• [TO DO]:
Take the entries below and print, exactly, the stretch from the line containing "Impressum (58, 1827)" through the line containing "Friedrich von Weik (1225, 173)", both included.

-------- DATA SUPPLIED --------

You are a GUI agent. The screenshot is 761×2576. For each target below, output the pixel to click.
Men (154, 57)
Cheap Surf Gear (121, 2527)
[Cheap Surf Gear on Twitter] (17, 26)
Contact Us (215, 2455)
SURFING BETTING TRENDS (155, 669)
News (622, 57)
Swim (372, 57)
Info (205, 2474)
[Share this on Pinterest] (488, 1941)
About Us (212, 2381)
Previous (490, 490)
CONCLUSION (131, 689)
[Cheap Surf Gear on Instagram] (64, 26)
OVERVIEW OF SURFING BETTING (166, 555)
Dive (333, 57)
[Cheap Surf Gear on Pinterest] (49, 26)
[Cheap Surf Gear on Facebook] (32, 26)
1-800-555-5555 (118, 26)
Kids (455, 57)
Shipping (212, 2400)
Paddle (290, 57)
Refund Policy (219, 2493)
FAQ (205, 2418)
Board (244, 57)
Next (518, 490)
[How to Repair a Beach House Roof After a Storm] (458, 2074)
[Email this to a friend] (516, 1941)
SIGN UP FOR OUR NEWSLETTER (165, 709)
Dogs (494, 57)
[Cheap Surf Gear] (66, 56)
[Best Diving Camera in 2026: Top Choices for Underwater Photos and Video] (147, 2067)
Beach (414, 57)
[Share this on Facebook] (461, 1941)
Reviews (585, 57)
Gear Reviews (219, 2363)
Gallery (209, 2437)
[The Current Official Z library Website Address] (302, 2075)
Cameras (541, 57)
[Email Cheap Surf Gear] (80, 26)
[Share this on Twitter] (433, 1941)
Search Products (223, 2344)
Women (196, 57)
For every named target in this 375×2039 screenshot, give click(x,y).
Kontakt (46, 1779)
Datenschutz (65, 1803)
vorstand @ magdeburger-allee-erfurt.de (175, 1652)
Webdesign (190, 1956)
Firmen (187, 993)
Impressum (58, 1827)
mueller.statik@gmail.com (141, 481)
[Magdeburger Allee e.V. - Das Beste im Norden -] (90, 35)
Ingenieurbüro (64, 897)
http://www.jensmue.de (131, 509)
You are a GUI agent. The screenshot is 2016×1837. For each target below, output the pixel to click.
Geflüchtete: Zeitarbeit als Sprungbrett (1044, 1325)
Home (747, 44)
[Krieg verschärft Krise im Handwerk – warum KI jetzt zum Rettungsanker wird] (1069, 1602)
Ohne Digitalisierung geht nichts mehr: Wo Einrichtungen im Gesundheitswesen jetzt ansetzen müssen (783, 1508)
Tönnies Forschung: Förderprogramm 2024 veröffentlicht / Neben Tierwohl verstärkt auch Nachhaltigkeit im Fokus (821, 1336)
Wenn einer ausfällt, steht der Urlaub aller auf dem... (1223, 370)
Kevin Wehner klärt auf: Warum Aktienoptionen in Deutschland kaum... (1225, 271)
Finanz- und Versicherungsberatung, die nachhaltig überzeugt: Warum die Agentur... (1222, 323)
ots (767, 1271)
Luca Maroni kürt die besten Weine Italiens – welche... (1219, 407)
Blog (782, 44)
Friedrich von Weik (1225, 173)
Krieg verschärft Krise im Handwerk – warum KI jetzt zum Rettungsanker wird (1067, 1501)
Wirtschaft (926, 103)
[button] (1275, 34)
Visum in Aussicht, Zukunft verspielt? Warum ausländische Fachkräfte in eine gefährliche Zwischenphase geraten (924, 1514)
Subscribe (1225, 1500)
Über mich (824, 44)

--------

• [TASK ANSWER]:
Impressum (58, 1827)
mueller.statik@gmail.com (141, 481)
[Magdeburger Allee e.V. - Das Beste im Norden -] (90, 35)
Ingenieurbüro (64, 897)
http://www.jensmue.de (131, 509)
You are a GUI agent. The screenshot is 2016×1837. For each target below, output the pixel to click.
Geflüchtete: Zeitarbeit als Sprungbrett (1044, 1325)
Home (747, 44)
[Krieg verschärft Krise im Handwerk – warum KI jetzt zum Rettungsanker wird] (1069, 1602)
Ohne Digitalisierung geht nichts mehr: Wo Einrichtungen im Gesundheitswesen jetzt ansetzen müssen (783, 1508)
Tönnies Forschung: Förderprogramm 2024 veröffentlicht / Neben Tierwohl verstärkt auch Nachhaltigkeit im Fokus (821, 1336)
Wenn einer ausfällt, steht der Urlaub aller auf dem... (1223, 370)
Kevin Wehner klärt auf: Warum Aktienoptionen in Deutschland kaum... (1225, 271)
Finanz- und Versicherungsberatung, die nachhaltig überzeugt: Warum die Agentur... (1222, 323)
ots (767, 1271)
Luca Maroni kürt die besten Weine Italiens – welche... (1219, 407)
Blog (782, 44)
Friedrich von Weik (1225, 173)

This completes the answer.